Part of the debate – in the House of Lords at 6:01 pm on 5 July 2022.
My Lords, these regulations tidy up certain aspects of the statute book following the implementation of the remaining Basel III standards and the investment firms prudential regime.
During his Mansion House speech last year, the Chancellor set out an ambitious vision for the financial services sector. The vision is one of an open, green and technologically advanced financial services sector that is globally competitive and acts in the interests of communities and citizens, creating jobs, supporting businesses and powering growth across the UK. At the heart of this are the changes that the Government have proposed as part of the future regulatory framework review, which involves delegating responsibility to regulators subject to enhanced accountability.
As noble Lords may recall, the Financial Services Act 2021 introduced a similar model in the area of prudential regulation specifically, to enable the Prudential Regulation Authority to update the UK’s capital requirements regime, to implement the remaining Basel accords and to enable the Financial Conduct Authority to implement the investment firms prudential regime. Both regimes devolved the detailed firm requirements to the relevant financial services regulator.
In September and December last year, noble Lords approved two SIs made under the Financial Services Act 2021 to implement these regimes. Cumulatively, these two SIs revoked relevant sections of the capital requirements regulation and introduced consequential amendments to make the regimes function effectively. This instrument makes further consequential changes to provide a complete, functioning legal regime for firms. These can be grouped into four categories.
First, many of the measures in this instrument make changes to ensure that the statute book is coherent after the implementation of Basel III and the IFPR. For example, the instrument inserts references into legislation to PRA rules which implement the Basel standards, and FCA rules which implement the IFPR.
Secondly, as noble Lords may recall, under previous legislation already considered by this House, IFPR investment firms were removed from the scope of the UK resolution regime.
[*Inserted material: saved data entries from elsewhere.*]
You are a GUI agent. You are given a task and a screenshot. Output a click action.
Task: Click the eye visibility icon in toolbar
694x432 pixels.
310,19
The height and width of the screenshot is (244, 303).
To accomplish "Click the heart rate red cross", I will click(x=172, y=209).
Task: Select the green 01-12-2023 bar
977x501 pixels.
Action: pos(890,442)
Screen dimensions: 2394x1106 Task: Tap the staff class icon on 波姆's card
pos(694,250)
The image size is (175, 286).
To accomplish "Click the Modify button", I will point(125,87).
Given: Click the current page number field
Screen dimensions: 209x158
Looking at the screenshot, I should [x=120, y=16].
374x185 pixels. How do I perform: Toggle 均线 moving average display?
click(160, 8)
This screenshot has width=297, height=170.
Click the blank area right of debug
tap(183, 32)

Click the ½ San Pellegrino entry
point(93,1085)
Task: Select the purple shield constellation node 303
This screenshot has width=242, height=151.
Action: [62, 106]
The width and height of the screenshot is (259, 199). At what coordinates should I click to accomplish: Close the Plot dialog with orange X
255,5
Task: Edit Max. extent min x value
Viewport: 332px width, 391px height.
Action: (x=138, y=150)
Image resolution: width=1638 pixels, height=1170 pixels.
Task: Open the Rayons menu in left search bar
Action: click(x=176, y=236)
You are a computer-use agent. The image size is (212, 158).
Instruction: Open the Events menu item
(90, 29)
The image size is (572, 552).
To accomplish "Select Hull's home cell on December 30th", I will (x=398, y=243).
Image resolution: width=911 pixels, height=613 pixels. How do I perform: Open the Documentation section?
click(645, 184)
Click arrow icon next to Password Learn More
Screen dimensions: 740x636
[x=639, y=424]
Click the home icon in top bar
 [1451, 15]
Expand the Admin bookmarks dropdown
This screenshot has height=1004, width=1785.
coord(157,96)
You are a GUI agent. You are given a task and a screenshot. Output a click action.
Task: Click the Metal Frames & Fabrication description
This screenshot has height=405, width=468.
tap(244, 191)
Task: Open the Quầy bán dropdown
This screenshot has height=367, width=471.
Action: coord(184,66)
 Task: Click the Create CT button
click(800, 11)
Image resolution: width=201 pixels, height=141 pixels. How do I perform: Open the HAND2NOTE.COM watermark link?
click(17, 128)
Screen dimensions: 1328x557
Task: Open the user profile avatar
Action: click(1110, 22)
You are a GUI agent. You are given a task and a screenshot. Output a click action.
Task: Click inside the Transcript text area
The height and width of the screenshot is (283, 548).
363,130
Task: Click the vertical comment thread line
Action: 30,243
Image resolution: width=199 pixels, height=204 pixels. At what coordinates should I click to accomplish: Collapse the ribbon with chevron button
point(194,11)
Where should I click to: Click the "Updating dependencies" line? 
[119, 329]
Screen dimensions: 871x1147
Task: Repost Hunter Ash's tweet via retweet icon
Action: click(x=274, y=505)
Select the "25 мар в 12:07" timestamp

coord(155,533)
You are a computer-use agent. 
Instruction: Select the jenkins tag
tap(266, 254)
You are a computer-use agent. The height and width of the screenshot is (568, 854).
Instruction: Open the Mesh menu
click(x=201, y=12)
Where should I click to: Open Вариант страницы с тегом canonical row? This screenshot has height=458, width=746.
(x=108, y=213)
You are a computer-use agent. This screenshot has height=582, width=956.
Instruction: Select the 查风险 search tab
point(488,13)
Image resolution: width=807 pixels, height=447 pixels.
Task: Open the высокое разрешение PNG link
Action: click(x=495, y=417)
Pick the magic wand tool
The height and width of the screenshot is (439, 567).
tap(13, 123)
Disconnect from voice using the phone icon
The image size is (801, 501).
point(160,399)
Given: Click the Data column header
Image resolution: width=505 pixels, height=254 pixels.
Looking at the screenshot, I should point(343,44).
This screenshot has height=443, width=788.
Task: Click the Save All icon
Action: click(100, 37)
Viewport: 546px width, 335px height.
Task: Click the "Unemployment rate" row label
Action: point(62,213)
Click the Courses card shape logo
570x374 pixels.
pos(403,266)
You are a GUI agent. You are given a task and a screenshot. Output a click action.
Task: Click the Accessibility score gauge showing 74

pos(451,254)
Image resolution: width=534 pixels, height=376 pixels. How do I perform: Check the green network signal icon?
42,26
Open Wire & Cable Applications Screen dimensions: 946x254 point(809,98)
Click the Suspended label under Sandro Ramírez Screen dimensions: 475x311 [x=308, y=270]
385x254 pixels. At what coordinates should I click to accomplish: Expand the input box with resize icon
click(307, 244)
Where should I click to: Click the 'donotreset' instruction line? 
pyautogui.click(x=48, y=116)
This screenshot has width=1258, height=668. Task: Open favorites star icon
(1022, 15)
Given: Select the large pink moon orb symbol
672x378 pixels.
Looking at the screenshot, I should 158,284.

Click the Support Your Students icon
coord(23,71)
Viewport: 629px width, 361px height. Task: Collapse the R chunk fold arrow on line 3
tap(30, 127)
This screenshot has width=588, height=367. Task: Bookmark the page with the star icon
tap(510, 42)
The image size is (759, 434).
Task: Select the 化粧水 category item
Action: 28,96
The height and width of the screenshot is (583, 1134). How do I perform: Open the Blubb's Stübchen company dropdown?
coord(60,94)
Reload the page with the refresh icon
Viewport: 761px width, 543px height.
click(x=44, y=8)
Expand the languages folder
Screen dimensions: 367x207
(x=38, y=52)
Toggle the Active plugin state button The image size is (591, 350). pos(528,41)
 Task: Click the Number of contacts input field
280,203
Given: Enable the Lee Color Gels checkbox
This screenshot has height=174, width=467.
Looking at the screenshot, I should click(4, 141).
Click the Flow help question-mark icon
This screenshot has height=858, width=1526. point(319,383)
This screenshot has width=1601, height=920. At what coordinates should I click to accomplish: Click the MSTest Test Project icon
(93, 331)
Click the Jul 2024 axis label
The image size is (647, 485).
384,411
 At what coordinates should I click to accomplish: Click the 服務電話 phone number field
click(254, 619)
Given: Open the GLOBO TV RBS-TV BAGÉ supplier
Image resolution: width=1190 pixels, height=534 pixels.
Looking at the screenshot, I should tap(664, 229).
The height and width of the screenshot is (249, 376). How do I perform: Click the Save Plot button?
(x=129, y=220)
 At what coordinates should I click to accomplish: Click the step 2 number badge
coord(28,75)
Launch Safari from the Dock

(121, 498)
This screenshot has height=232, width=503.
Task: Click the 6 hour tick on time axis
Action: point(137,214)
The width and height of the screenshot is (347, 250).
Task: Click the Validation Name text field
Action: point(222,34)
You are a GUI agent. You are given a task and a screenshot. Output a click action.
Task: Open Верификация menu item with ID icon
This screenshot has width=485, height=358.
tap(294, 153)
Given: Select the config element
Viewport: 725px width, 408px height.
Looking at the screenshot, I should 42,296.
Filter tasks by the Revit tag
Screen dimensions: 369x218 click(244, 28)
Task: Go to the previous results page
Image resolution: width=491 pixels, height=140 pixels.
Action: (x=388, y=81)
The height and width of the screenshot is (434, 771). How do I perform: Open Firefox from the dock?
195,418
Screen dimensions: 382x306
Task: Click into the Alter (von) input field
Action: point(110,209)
This step was taken to ensure that the burden on firms is proportionate to the financial stability risks they pose. The instrument that we are considering today ensures that the statute book is coherent following this removal. For example, this instrument revokes the Banking Act 2009 (Exclusion of Investment Firms of a Specified Description) Order 2014, which has been rendered redundant, given that all IFPR investment firms have now been excluded from the resolution regime.
Thirdly, this instrument clarifies transitional arrangements for certain securitisations, following the implementation of the IFPR. Under the UK securitisation regulations, firms issuing securitisations are required to retain 5% of the risk. In some scenarios, certain firms can retain this 5% on a consolidated basis, sharing it with other entities in their group. Some IFPR firms could do this previously but, following the implementation of the regime, IFPR firms must now retain the 5% themselves. They cannot share it with other entities in their group. This reflects how the IFPR works.
A previous instrument considered by this House last year created a one-year transitional period for this change to take effect. The instrument that we are debating today clarifies the steps that firms must take before the end of the one-year transitional period. We do not expect many firms, if any, to be affected by this. However, we want to ensure that requirements are clear and workable, in case there are any firms affected.
Finally, the instrument further addresses a small number of deficiencies arising from the withdrawal of the UK from the EU which have been identified during the development of the above amendments; for example, replacing references to the EU with references to the UK.
I hope that noble Lords have found my explanation helpful. I have kept it relatively brief given that we have had similar SIs before, because the regime itself has already gone live, and the majority of this SI is simply fixing cross-references. I beg to move.